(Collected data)
⁂

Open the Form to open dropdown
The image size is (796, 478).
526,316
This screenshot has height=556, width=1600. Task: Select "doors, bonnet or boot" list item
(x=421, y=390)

⁂

== YOUR ASSIGNMENT ==
From the first line to the last, retype the data exactly.

== THE COMPLETED TASK ==
Open the Form to open dropdown
The image size is (796, 478).
526,316
This screenshot has height=556, width=1600. Task: Select "doors, bonnet or boot" list item
(x=421, y=390)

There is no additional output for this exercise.